[net.news] netnews and keywords

lauren@vortex.UUCP (Lauren Weinstein) (03/08/85)

While I personally am not in favor of keyword-based netnews, I might
point out that Chuqui's calculations are based on a somewhat erroneous 
keyword model.  The "right" way of designing keyword-based systems is not
necessarily to store keywords for each article item, but rather to
have a list of keywords and store the item numbers that correspond to
each keyword.

For example, Stanford's newswire scanning program ("NS") makes
EVERY word in EVERY newswire item (except for a list of "common"
words that are automatically excluded from the tables) a keyword.
You then pick out individual stories with boolean keyword
expressions.  A randomly selected example:

((love+sex)*handcuff)-chuqui)

This expression would find all stories that mention
the words "love" OR "sex" that also mention the word "handcuff".
Also, it will exclude all stories that fit this critera but
that also include the word "chuqui".  

The software automatically tries to handle plurals and 
special suffixes.  There are some problems with this keyword
technique, admittedly.  You can't currently specify that two
words should be next to each other in a story.  And you still
tend to get lots of erroneous keyword matches that aren't
what you are looking for due to the strange places that some words
tend to pop up in stories.  Still, it is pretty useful, *if* you
are good at picking the keywords to put into the search
expressions.  This is something of an art, however, and is not
easily mastered.  If you do it wrong, you can miss many
interesting stories.

Of course, this is a pretty big program and the database is still
non-trivial, to say the least.  But frankly, I don't think that
systems based on users' selecting their own keywords will be
useful in our environment.  The technique above is an alternative,
but probably not practical for smaller machines.  So, I currently
feel that keyword-based news is not really the way to go.

--Lauren--

chuqui@nsc.UUCP (Chuq Von Rospach) (03/09/85)

In article <591@vortex.UUCP> lauren@vortex.UUCP (Lauren Weinstein) writes:
>While I personally am not in favor of keyword-based netnews, I might
>point out that Chuqui's calculations are based on a somewhat erroneous 
>keyword model.  The "right" way of designing keyword-based systems is not
>necessarily to store keywords for each article item, but rather to
>have a list of keywords and store the item numbers that correspond to
>each keyword.

Agreed-- the experiments I discussed were just one implementation I tried--
I also looked at using keyword->article_id lookups as well, and it has
similar problems in different ways. Some of the tradeoffs are better, some,
to me, aren't. Overall, I still am not sure that there is a good keyword
system for the amount of data we have with the number of keywords we SHOULD
keep to make the system really useful. I'm especially worried about disk
space and processor overhead-- two things a lot of news systems already
have in short supply. Even if we can get disk usage down to a 25& increase
(my results showed me about a 50% increase with my preliminary designs)
you're still talking about 3-5 megabytes of keyword database, and that
would be a significant problem for some sites. Generating and maintaining
that data would also be a significant processor load for many sites (not
all of us have Vaxen). Perhaps they can be worked around, and I'm still
looking at the situation, but I don't see any easy answers.

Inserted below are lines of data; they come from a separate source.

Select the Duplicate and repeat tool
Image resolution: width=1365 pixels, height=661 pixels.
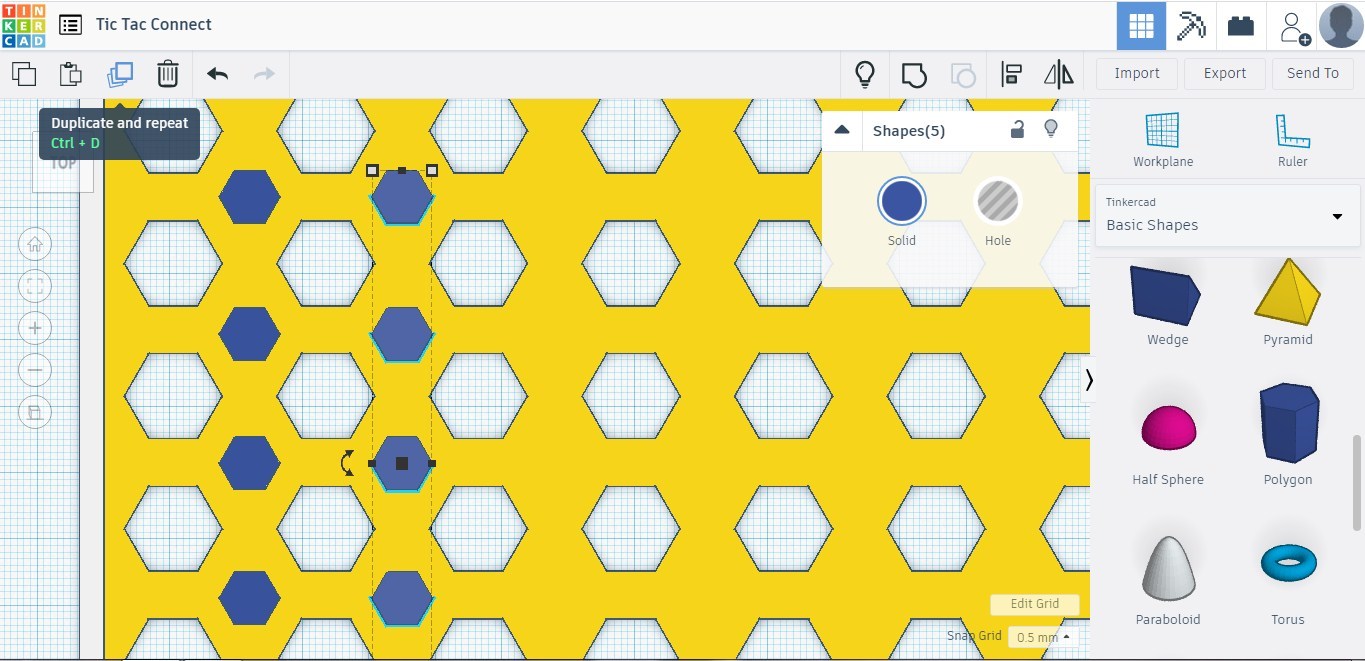120,73
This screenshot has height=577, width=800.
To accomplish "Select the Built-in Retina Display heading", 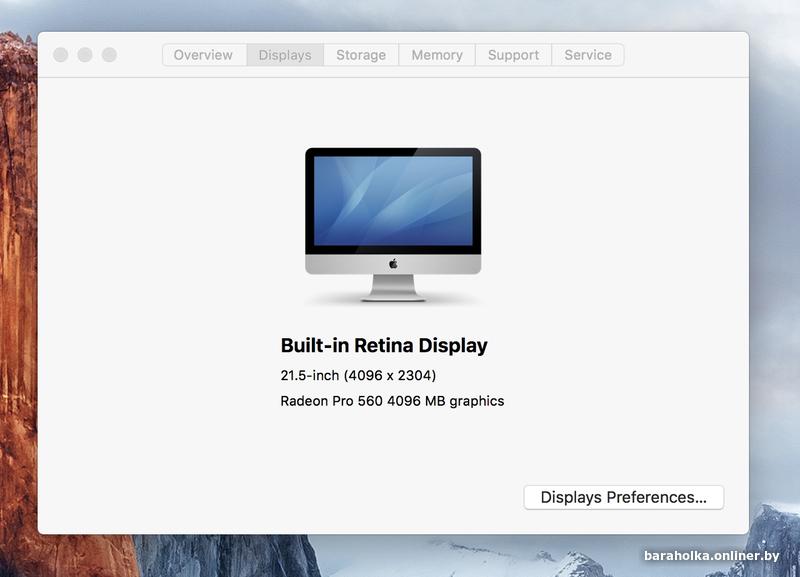I will tap(384, 346).
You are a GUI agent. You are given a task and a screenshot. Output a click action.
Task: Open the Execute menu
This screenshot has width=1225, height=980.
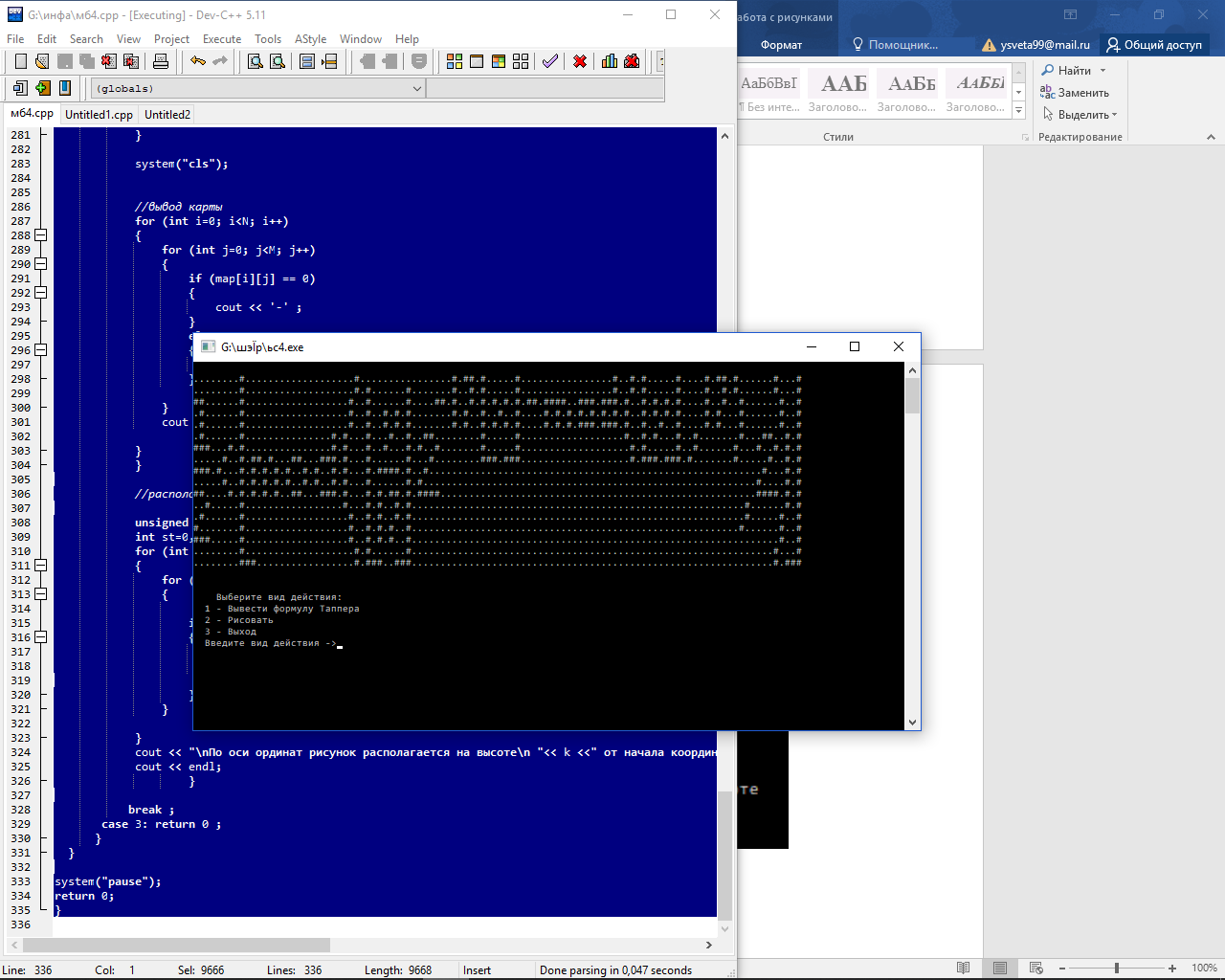pyautogui.click(x=221, y=39)
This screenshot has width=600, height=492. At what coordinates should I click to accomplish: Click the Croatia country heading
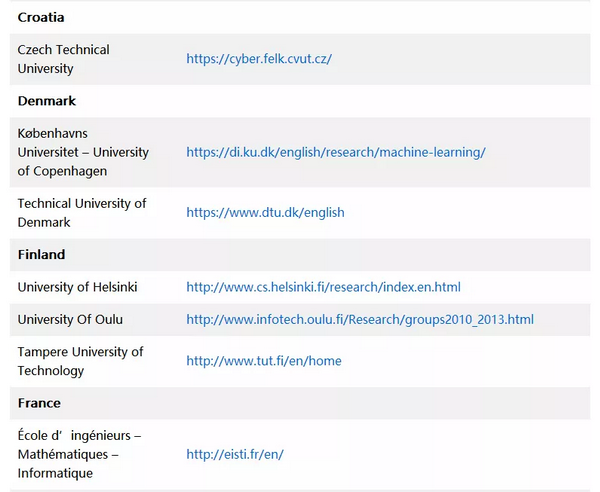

>Still, it is pretty useful, *if* you
>are good at picking the keywords to put into the search
>expressions.  This is something of an art, however, and is not
>easily mastered.  If you do it wrong, you can miss many
>interesting stories.

this is my other worry-- I don't want to see us moving in directions that
make usenet LESS useful. I want to see usenet made better and more
effective. Somehow. I think we all agree with that hope.

chuq
-- 
Chuq Von Rospach, National Semiconductor
{cbosgd,fortune,hplabs,ihnp4,seismo}!nsc!chuqui   nsc!chuqui@decwrl.ARPA

Be seeing you!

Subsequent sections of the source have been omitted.